How to use action masking with MultiAgentEnv? I tried modeling it after this example: ray/rllib/examples/envs/classes/action_mask_env.py at master · ray-project/ray · GitHub. Unfortunately is does not handle multiple agents. I tried this but it does not work:
self.observation_spaces = {
"player1": gym.spaces.Dict({
"board": gym.spaces.Box(low=-1.0, high=1.0, shape=(9,), dtype=np.float32),
"action_mask": gym.spaces.MultiBinary(9),
}),
"player2": gym.spaces.Dict({
"board": gym.spaces.Box(low=-1.0, high=1.0, shape=(9,), dtype=np.float32),
"action_mask": gym.spaces.MultiBinary(9),
}),
}
I am setting up a TicTacToe example so the action space is an array of 9.
Hello and welcome to the Ray community!
How is your action masking set up right now? Each agent should have an observation space that includes both the board state and the action mask. The action should return data on whether or not a move is valid or not, aka, should be updated based on the current board state, indicating which positions are available for a move.

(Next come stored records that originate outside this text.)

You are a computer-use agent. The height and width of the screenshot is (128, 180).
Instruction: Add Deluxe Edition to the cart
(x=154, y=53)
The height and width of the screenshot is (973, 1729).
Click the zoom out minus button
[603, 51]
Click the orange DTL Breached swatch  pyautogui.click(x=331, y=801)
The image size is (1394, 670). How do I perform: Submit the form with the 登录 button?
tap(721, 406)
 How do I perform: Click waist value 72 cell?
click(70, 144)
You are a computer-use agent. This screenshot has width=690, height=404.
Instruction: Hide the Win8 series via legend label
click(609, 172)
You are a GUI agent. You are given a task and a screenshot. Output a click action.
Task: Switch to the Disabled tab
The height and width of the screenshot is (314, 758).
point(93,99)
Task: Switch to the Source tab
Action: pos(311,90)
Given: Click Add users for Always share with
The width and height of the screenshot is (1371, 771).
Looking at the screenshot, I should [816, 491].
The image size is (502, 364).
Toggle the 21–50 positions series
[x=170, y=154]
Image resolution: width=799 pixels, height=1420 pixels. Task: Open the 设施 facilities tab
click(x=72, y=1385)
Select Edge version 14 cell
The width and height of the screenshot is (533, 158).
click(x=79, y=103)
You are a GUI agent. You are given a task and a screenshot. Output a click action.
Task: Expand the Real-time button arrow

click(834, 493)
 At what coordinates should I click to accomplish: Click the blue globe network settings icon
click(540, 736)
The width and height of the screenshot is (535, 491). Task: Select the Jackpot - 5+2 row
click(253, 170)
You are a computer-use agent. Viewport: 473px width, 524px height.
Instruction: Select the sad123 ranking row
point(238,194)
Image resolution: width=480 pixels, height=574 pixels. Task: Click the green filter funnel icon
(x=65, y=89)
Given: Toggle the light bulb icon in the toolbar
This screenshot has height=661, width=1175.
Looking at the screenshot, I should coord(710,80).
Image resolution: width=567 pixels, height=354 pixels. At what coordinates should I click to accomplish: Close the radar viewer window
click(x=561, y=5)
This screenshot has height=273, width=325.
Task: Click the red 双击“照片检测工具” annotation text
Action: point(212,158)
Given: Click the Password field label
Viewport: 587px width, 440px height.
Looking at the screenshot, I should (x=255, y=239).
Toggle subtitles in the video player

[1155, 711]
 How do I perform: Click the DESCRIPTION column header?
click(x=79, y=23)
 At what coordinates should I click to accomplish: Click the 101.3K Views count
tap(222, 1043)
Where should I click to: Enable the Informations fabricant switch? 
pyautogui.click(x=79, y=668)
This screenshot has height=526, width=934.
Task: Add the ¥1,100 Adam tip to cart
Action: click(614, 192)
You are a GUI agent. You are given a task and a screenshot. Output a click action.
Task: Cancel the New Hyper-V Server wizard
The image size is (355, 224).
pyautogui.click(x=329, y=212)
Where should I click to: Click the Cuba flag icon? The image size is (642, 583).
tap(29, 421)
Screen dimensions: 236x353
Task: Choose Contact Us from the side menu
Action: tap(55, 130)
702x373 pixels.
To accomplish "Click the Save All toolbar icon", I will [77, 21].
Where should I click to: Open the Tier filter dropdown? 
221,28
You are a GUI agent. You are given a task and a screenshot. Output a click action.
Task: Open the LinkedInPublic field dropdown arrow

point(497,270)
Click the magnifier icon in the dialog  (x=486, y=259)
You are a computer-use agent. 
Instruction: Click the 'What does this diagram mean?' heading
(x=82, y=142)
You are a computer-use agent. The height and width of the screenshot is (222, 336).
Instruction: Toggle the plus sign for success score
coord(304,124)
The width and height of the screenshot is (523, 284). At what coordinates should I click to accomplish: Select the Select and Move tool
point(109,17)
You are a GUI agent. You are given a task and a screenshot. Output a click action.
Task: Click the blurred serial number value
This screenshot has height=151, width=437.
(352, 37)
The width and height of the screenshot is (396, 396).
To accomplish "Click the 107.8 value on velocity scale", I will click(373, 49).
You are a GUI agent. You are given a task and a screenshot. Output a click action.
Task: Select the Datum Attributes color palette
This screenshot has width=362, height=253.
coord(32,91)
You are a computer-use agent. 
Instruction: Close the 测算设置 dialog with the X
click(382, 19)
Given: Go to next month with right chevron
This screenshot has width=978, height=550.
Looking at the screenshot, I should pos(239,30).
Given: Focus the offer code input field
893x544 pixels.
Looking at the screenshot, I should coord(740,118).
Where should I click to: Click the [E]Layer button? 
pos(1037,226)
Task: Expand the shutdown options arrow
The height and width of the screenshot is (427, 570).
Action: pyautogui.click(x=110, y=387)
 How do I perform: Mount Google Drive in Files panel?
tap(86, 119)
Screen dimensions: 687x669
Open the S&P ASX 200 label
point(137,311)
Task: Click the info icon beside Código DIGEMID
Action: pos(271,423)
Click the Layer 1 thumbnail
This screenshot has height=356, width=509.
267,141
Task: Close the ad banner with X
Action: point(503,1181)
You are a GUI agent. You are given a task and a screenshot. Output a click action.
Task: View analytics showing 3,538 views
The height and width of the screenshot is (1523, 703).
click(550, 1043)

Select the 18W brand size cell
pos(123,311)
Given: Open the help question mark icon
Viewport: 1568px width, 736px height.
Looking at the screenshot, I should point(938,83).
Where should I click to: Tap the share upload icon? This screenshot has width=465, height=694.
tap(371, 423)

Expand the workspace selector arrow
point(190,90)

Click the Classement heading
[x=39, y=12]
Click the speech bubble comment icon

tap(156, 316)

Here is more documentation on the tic-tac-toe example which might help: Multi-Agent Environments — Ray 2.44.1
Thank you for the quick response!
Currently I penalize illegal actions with a reward of -5 just like in the example you linked. What I would like to do instead is to add action masking to my code. What would the correct syntax be? The code I provided in my question seems to fit your description but it seems that the structure is not quite right. Is there an example of a MultiAgentEnv with action masking?
What error are you getting specifically, is there a code snippet you can send where I can reproduce the error? Thank you!